▶ [WORK TASK]:
Among the lines below, restate word for word only those from the line with "Labyrinth Track Mix (72, 1182)" through the line with "Time (934, 1816)", with both end lines kept.

_ _ _ _ _

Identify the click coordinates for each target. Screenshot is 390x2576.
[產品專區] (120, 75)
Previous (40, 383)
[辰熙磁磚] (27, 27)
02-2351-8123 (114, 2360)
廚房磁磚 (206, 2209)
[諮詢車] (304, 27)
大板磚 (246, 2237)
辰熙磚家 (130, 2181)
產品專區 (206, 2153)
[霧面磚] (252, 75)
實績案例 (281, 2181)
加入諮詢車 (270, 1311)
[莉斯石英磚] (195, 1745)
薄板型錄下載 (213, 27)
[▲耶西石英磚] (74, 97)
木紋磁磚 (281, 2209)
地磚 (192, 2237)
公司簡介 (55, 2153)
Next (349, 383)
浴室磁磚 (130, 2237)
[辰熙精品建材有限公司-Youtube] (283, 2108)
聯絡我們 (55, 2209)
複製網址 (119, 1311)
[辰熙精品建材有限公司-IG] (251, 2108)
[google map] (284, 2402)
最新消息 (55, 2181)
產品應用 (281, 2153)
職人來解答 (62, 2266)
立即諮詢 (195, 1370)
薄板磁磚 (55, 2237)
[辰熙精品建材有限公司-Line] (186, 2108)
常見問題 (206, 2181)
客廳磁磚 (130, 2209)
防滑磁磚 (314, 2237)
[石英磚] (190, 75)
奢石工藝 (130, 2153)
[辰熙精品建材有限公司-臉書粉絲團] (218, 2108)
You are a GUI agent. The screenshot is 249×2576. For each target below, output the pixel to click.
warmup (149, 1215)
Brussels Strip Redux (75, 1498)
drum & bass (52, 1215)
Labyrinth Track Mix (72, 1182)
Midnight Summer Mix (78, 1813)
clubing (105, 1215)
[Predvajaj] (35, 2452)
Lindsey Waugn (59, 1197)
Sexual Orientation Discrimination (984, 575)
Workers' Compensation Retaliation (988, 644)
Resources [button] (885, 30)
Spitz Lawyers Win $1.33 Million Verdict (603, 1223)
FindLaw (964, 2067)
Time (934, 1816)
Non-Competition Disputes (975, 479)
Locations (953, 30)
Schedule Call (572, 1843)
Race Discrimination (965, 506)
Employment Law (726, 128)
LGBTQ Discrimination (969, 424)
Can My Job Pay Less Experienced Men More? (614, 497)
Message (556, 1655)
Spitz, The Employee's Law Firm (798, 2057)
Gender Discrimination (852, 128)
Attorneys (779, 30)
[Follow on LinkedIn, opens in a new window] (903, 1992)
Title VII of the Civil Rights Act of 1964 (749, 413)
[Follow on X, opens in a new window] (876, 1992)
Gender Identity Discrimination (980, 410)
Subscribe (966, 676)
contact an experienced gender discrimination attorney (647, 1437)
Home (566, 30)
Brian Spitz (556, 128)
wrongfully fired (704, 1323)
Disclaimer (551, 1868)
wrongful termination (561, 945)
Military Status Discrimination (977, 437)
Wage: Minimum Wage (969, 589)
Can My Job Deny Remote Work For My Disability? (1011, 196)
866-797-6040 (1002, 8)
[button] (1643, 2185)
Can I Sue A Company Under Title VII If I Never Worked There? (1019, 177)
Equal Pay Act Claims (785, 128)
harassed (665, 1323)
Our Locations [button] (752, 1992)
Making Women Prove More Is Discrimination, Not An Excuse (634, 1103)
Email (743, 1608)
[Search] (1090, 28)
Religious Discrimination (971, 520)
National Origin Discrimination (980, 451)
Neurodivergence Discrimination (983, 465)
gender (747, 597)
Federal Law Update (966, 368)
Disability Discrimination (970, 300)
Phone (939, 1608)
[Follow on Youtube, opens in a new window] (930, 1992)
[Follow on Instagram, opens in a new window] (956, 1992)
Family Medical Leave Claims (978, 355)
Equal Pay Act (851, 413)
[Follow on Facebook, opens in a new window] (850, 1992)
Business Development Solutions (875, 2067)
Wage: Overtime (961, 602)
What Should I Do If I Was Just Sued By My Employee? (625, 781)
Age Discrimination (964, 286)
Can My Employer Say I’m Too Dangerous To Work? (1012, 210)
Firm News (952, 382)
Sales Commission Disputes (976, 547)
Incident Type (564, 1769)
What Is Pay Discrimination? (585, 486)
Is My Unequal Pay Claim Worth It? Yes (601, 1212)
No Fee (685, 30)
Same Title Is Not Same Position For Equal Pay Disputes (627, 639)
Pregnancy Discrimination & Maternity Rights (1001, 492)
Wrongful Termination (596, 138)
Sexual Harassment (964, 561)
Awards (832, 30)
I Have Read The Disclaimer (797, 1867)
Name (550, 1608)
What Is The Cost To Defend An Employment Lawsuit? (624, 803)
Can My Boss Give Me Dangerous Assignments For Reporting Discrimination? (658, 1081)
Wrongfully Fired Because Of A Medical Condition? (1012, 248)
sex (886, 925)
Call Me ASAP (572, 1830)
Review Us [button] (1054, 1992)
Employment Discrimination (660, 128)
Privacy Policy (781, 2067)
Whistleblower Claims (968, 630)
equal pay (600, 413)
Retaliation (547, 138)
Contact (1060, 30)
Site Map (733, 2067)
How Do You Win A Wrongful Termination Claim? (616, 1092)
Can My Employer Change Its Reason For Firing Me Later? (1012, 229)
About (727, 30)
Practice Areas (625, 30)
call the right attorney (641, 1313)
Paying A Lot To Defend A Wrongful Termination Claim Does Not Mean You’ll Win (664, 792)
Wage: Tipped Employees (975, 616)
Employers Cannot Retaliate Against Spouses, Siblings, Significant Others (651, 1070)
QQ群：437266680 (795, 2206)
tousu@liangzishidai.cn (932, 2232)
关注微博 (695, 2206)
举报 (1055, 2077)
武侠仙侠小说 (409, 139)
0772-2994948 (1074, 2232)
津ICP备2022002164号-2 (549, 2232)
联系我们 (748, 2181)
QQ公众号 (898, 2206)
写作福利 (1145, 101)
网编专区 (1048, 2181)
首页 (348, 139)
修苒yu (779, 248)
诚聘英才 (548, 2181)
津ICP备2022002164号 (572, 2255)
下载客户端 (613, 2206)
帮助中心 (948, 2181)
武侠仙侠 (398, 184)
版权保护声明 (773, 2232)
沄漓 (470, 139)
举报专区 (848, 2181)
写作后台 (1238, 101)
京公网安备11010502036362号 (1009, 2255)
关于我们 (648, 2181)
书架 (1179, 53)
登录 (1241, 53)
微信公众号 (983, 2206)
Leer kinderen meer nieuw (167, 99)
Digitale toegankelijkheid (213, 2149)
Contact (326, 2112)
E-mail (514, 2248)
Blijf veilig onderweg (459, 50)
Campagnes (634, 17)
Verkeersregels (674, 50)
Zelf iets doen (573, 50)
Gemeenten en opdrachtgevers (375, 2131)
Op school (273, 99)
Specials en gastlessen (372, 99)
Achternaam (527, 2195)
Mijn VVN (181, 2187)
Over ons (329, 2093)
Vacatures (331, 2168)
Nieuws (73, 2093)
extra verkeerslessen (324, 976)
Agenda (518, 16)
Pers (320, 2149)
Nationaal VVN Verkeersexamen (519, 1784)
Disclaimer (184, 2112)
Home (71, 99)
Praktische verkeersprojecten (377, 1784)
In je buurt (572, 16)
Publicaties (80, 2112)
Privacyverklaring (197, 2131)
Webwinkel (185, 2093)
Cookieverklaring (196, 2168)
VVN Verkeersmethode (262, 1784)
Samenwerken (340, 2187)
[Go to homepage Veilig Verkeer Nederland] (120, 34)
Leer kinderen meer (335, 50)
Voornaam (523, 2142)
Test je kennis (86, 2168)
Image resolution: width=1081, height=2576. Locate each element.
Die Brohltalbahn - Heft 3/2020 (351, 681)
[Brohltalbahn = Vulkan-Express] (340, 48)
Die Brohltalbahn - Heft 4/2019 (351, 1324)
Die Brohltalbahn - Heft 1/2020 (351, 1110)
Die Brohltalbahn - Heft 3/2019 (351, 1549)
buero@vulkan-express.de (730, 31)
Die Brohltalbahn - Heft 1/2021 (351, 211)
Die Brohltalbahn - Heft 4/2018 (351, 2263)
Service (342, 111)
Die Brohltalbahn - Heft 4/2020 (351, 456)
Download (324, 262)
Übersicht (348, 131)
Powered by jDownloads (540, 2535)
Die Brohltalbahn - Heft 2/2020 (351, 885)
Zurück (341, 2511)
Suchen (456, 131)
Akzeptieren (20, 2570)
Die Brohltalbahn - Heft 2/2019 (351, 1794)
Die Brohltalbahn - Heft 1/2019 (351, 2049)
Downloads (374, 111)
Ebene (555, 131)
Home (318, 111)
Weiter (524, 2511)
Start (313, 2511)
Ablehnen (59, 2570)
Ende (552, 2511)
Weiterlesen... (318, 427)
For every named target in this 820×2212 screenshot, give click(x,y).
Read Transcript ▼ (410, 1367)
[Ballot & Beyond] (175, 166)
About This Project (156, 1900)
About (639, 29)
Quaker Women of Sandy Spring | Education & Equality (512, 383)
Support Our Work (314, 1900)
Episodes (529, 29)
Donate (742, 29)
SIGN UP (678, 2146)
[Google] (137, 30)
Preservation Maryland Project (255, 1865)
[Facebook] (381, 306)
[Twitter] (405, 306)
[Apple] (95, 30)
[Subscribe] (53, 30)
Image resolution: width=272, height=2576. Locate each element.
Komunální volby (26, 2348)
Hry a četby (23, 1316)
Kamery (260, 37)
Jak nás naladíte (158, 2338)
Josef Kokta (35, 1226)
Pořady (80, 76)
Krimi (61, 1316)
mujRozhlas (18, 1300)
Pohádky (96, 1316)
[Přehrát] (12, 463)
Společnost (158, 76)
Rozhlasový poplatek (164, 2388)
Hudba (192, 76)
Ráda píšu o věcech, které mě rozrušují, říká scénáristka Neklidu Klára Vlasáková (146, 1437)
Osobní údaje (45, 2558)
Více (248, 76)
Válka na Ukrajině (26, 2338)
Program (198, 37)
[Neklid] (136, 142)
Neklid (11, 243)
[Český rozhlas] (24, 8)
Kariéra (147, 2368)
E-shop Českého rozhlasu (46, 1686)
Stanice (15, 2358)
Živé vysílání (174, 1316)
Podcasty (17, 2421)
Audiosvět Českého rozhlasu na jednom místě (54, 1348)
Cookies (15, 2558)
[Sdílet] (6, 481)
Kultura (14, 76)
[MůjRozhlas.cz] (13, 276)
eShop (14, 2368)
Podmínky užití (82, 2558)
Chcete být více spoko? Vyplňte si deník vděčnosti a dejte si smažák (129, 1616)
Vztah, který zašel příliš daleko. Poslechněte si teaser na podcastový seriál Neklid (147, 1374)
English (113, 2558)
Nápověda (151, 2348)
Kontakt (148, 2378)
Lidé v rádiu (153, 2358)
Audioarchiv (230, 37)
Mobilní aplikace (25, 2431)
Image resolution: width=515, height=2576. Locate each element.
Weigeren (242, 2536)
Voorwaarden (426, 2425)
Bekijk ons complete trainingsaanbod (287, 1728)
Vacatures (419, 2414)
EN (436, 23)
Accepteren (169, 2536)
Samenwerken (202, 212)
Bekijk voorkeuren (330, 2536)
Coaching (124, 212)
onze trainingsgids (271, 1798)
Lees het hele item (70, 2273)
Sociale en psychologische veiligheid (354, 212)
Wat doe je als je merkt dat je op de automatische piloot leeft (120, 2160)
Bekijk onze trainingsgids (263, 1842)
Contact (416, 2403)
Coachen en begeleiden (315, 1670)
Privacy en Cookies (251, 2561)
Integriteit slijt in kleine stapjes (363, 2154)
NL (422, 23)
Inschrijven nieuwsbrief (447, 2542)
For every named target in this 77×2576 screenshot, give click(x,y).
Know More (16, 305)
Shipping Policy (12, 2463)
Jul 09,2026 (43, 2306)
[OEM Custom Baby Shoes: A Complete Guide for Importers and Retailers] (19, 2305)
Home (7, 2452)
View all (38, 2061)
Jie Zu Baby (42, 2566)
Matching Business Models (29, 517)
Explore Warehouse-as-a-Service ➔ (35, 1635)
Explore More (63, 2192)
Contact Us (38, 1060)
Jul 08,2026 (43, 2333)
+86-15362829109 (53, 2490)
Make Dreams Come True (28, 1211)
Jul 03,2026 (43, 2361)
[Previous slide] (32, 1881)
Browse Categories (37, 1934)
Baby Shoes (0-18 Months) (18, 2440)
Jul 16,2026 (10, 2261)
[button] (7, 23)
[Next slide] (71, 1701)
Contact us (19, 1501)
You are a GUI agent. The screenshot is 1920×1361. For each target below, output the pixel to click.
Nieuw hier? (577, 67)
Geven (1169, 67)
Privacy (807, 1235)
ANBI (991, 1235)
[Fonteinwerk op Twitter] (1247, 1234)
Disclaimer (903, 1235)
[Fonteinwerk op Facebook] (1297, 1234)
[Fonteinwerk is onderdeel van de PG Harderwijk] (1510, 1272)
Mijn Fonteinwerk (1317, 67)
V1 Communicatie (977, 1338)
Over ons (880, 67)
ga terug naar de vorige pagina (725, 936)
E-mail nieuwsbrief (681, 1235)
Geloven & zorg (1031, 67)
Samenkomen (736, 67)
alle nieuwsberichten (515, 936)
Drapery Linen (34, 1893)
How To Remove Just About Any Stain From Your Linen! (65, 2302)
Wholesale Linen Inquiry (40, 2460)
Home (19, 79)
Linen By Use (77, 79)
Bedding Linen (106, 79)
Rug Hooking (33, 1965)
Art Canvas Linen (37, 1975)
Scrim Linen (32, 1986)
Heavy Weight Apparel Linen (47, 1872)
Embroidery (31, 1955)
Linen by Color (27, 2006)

_ _ _ _ _

▶ [OUTPUT BELOW]:
Labyrinth Track Mix (72, 1182)
Midnight Summer Mix (78, 1813)
clubing (105, 1215)
[Predvajaj] (35, 2452)
Lindsey Waugn (59, 1197)
Sexual Orientation Discrimination (984, 575)
Workers' Compensation Retaliation (988, 644)
Resources [button] (885, 30)
Spitz Lawyers Win $1.33 Million Verdict (603, 1223)
FindLaw (964, 2067)
Time (934, 1816)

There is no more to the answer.